--- What you should do ---
Lines from the top of the listing down to the one with "has height=671, width=449.", inclusive, are to be copied exactly.

BEGIN

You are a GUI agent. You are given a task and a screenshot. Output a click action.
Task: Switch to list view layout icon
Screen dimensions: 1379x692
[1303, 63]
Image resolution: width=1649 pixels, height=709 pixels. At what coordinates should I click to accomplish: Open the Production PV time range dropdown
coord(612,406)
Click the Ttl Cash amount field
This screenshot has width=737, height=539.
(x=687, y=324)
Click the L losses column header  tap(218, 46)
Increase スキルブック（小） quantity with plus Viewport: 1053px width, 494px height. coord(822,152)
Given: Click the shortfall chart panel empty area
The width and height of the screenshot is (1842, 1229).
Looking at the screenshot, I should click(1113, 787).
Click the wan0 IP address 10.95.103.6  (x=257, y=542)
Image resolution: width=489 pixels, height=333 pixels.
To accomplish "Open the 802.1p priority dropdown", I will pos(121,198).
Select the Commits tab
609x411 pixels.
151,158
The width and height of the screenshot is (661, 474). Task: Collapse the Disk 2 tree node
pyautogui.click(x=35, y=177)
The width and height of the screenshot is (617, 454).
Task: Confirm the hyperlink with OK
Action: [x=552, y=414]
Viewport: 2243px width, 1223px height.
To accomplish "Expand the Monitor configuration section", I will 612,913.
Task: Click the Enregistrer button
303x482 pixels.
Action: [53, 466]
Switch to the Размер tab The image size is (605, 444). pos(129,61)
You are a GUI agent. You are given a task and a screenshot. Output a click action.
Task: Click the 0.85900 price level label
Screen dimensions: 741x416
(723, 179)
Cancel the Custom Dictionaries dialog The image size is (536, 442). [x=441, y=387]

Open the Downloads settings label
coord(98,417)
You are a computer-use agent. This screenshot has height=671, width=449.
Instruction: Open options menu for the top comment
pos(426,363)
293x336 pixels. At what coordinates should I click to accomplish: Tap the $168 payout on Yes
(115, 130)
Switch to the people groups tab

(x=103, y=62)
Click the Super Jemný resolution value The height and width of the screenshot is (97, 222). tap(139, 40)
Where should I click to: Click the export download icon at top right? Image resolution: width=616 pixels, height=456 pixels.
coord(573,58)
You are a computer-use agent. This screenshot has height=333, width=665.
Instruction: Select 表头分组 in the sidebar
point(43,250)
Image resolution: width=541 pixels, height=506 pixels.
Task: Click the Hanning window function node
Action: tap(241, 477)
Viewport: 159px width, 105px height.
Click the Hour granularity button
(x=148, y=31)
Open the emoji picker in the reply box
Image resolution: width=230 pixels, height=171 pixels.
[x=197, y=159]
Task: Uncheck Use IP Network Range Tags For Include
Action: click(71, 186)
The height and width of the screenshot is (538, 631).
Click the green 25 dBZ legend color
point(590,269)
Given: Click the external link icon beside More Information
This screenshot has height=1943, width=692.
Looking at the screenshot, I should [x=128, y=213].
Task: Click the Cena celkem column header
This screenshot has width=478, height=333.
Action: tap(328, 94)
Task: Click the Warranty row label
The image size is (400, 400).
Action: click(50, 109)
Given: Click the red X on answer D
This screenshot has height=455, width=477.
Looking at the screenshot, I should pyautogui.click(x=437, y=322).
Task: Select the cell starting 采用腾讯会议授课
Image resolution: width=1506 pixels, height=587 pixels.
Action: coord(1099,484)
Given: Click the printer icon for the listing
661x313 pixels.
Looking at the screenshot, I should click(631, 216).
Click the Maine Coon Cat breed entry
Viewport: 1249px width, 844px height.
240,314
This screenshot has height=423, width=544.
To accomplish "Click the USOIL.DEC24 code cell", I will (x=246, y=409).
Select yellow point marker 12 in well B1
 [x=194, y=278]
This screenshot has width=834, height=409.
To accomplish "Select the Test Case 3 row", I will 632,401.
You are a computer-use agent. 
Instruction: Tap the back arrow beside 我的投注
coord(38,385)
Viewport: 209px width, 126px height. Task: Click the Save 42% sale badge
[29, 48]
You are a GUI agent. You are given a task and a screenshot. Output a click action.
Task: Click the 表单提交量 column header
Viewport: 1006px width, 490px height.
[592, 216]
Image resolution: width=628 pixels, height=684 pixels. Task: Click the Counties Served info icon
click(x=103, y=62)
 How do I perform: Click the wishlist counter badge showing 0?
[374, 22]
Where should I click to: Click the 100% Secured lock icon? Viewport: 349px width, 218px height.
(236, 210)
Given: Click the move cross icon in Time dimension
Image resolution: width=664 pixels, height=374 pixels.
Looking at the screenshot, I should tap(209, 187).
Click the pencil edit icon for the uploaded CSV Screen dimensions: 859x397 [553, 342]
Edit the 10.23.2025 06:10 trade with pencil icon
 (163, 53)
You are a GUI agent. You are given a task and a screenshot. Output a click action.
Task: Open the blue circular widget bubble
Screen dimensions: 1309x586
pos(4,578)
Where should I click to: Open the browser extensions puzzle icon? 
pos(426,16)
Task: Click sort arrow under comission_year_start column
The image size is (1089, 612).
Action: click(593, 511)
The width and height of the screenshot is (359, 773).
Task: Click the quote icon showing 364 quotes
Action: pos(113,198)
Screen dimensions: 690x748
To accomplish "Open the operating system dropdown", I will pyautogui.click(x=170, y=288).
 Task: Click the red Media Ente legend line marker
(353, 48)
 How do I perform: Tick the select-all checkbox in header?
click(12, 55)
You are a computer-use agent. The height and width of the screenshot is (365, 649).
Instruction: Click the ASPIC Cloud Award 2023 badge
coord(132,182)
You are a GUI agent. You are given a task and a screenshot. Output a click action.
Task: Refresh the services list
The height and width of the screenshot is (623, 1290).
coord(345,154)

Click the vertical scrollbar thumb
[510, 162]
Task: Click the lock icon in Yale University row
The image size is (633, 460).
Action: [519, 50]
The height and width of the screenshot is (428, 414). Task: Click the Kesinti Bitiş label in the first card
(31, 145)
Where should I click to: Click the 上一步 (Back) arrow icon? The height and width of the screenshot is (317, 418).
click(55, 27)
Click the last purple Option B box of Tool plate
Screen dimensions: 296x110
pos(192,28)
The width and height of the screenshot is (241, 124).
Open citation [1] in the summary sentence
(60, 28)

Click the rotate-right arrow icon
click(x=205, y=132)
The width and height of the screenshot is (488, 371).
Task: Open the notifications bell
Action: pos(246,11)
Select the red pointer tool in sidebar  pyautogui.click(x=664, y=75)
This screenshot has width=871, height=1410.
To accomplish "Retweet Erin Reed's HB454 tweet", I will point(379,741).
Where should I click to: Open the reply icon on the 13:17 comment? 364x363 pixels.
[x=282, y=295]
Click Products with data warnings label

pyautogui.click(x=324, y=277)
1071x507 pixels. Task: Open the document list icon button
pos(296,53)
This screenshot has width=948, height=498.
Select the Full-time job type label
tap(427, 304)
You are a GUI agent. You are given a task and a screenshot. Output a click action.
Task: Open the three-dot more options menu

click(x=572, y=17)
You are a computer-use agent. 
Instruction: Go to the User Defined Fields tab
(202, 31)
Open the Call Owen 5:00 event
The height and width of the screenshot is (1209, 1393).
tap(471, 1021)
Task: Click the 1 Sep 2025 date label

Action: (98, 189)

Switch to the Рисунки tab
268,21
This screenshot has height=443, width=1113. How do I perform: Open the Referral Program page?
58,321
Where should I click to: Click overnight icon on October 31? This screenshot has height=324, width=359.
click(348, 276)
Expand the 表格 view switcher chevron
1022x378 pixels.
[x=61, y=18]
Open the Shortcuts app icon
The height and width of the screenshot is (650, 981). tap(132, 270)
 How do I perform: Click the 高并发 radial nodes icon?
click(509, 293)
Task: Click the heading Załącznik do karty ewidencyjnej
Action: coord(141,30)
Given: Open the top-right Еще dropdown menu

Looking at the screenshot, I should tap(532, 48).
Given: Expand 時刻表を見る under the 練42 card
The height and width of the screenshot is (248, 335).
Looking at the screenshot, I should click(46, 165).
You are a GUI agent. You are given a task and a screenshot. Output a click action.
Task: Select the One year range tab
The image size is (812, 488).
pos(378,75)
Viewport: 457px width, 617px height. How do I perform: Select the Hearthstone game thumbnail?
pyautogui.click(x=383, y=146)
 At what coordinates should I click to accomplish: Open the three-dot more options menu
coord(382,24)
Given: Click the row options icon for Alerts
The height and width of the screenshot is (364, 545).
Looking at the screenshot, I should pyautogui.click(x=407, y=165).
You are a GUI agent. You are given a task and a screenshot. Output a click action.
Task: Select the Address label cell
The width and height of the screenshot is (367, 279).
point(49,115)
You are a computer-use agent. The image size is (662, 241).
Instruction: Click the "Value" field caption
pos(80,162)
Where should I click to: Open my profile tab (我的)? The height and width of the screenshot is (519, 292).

END

--- Result ---
You are a GUI agent. You are given a task and a screenshot. Output a click action.
Task: Switch to list view layout icon
Screen dimensions: 1379x692
[1303, 63]
Image resolution: width=1649 pixels, height=709 pixels. At what coordinates should I click to accomplish: Open the Production PV time range dropdown
coord(612,406)
Click the Ttl Cash amount field
This screenshot has width=737, height=539.
(x=687, y=324)
Click the L losses column header  tap(218, 46)
Increase スキルブック（小） quantity with plus Viewport: 1053px width, 494px height. coord(822,152)
Given: Click the shortfall chart panel empty area
The width and height of the screenshot is (1842, 1229).
Looking at the screenshot, I should click(1113, 787).
Click the wan0 IP address 10.95.103.6  (x=257, y=542)
Image resolution: width=489 pixels, height=333 pixels.
To accomplish "Open the 802.1p priority dropdown", I will pos(121,198).
Select the Commits tab
609x411 pixels.
151,158
The width and height of the screenshot is (661, 474). Task: Collapse the Disk 2 tree node
pyautogui.click(x=35, y=177)
The width and height of the screenshot is (617, 454).
Task: Confirm the hyperlink with OK
Action: [x=552, y=414]
Viewport: 2243px width, 1223px height.
To accomplish "Expand the Monitor configuration section", I will 612,913.
Task: Click the Enregistrer button
303x482 pixels.
Action: [53, 466]
Switch to the Размер tab The image size is (605, 444). pos(129,61)
You are a GUI agent. You are given a task and a screenshot. Output a click action.
Task: Click the 0.85900 price level label
Screen dimensions: 741x416
(723, 179)
Cancel the Custom Dictionaries dialog The image size is (536, 442). [x=441, y=387]

Open the Downloads settings label
coord(98,417)
You are a computer-use agent. This screenshot has height=671, width=449.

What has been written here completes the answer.